Book Review Let the Sun Beheaded Be Photographs by Gregory Halpern Reviewed by Odette England In Let the Sun Beheaded Be, photographer Gregory Halpern focuses on the Caribbean island of Guadeloupe, a French overseas region with a complicated colonial history...

Let the Sun Beheaded Be. By Gregory Halpern.
Let the Sun Beheaded Be
Photographs by Gregory Halpern

Aperture, New York, 2020. In English. 112 pp., 8¼x12".

Language is systematized around the idea of difference. We use it to define what something is and what something is not. Dualities and binaries are implicit: this from that, us from them, you from me. We learn at an early age how to identify and describe differences between individuals and groups. What we don’t always learn are the implications of how we use and abuse words and pictures to state difference.

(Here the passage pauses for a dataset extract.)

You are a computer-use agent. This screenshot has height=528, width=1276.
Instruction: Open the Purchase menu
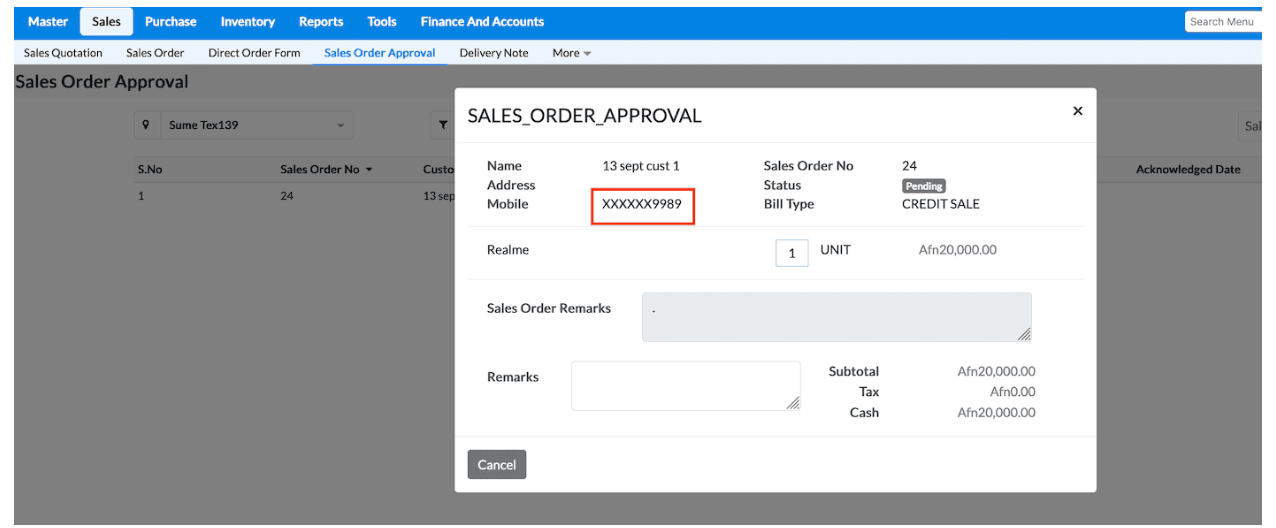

My daughter and I learn French. She brings home from school a list of opposing words to recite, divided into two columns. One of the pairings is ‘ami’ [friend] and étranger [stranger]. It is the same day that Gregory Halpern’s latest book, Let the Sun Beheaded Be, arrives at my door. The timing is étrange. Or should I say inquiétante? Mystérieuse?

For context: Halpern made the color photographs in Let the Sun Beheaded Be during several visits in the French archipelago of Guadeloupe. The title refers to a 1948 book Soleil cou coupé by Aimé Césaire, a collection of 72 French surrealist poems which speak to black diaspora and the Caribbean’s violent colonial past. Halpern, a white American photographer, is the stranger. “An interloper” he notes during a conversation with the photographer and writer Stanley Wolukau-Wanambwa published in the book. Wolukau-Wanambwa observes, “…you’re making photographs in a place that’s distant to you and relatively unknown to you”. This distance weighed on Halpern while making the work: “…a story I couldn’t tell was a story from the perspective of an insider. I worried whether that story would be more compelling than mine could ever be”.

Let the Sun Beheaded Be. By Gregory Halpern.

Immersing myself in Let the Sun Beheaded Be, I keep thinking about étranger, which comes from the Latin extraneus, meaning outside of but also foreign or strange. I identify a link with Albert Camus’ 1942 novel L’Étranger and consider the many complications and debates surrounding its translation from the French to English. There are four English translations, published between 1946 and 2012 – two are titled The Stranger and two The Other. Those words – ‘stranger’ and ‘other’ – have different meanings in different contexts. For social science purposes, there are even different classes of ‘strangers’ and ‘others’. It is the opening sentence of Camus’ novel that has generated the most controversy about what is lost in translation: “Aujourd’hui, maman est morte.” It could be, “Today, mother has died”, “Today, mother died”, “Mother died today” or a variant thereof.

The first line of any book sets its tone. It establishes the voice, it greets and acquaints you. It engrosses. The same is true of the first image of a photobook. For his book, Halpern chooses an interior scene. It looks like a domestic room. Taken using natural light, at a downward angle, it shows a tiled floor upon which are several packs of playing cards arranged in a grid. Twenty cards across, 16 cards down. There are 16 gaps where cards are missing, like an unfinished crossword puzzle. In the top right-hand corner of the room is a chair covered in fabric, showing a beach scene above which is a yellow banner with ‘Guadeloupe’ printed on it. Next to the chair are various objects, including dried leaf stalks in an empty plastic bottle and a rumpled La Poste bag. I spend a lot of time thinking about the cards and the French suits of centuries ago, in ranked order: spades and hearts, diamonds and clubs. As symbols that represent the struggle of opposing forces they become significant sub-characters in the book. Spades stand for labor, hearts for love, diamonds for light, clubs for violence, kings and queens Guadeloupe’s residents.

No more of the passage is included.